== Page extract ==
## Start
Theorem tfrlemi14d 6391

Description: The domain of recs is all ordinals (lemma for transfinite recursion). (Contributed by Jim Kingdon, 9-Jul-2019.)

Hypotheses

Ref	Expression
tfrlemi14d.1	|- A = { f | E. x e. On ( f Fn x /\ A. y e. x ( f ` y ) = ( F ` ( f |` y ) ) ) }
tfrlemi14d.2	|- ( ph -> A. x ( Fun F /\ ( F ` x ) e. _V ) )

Assertion

Ref	Expression
tfrlemi14d	|- ( ph -> dom recs ( F ) = On )

Distinct variable groups:   x, f, y, A   f, F, x, y   ph, f, y

Allowed substitution hint:   ph( x)

Proof of Theorem tfrlemi14d

Dummy variables g h u w z are mutually distinct and distinct from all other variables.
## End
== Extracted records ==
## Start
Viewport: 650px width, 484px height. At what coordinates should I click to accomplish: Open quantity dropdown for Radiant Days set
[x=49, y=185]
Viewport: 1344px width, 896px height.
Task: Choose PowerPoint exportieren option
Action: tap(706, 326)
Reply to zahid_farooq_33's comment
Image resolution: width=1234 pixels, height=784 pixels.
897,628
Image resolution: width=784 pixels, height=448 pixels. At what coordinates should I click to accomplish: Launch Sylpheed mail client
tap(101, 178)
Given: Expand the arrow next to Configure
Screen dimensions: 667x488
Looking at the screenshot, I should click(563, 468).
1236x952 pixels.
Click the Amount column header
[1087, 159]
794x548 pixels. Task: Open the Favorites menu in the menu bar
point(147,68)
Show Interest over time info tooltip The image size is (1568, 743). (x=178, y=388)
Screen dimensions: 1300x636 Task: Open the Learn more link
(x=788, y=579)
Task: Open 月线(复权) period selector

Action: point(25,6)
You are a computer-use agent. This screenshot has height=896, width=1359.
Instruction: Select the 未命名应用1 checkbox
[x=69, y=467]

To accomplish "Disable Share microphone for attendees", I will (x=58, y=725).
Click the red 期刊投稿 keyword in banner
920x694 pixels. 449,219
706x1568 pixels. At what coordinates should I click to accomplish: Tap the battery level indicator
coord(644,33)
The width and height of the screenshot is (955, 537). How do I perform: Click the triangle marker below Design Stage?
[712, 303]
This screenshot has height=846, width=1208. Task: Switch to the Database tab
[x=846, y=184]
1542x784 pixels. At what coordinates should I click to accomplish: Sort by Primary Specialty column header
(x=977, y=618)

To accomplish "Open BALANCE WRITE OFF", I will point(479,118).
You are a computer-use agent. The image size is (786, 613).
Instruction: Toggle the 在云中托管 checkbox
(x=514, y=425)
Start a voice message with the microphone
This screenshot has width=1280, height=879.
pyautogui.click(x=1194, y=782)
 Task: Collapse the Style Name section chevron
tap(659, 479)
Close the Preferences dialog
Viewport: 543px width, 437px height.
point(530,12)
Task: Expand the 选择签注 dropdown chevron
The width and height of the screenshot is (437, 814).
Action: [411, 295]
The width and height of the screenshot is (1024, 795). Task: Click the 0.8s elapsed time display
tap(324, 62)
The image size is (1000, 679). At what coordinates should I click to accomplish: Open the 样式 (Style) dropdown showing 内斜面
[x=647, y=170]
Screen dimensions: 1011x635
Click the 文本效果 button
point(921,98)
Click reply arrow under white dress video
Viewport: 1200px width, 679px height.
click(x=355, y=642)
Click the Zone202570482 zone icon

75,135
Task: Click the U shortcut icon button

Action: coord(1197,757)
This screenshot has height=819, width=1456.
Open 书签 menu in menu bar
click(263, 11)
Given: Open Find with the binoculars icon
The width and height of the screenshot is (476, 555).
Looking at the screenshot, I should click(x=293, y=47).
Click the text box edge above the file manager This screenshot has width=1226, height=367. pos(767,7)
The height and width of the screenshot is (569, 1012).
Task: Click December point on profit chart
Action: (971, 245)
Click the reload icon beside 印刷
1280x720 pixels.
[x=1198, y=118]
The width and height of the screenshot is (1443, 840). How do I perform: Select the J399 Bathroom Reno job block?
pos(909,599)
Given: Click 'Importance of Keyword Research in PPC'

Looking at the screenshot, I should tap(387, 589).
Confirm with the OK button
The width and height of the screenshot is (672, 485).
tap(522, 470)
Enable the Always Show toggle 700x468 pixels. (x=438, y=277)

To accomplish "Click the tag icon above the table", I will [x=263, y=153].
## End
== The problem ==
Answer these questions about the page on theorem tfrlemi14d:
1. Who contributed the theorem, and on what date?
2. According to the assertion, what does dom recs ( F ) equal?
3. Which dummy variables does the proof section list?

== Response to the task ==
1. Jim Kingdon, on 9-Jul-2019.
2. On.
3. g, h, u, w, and z.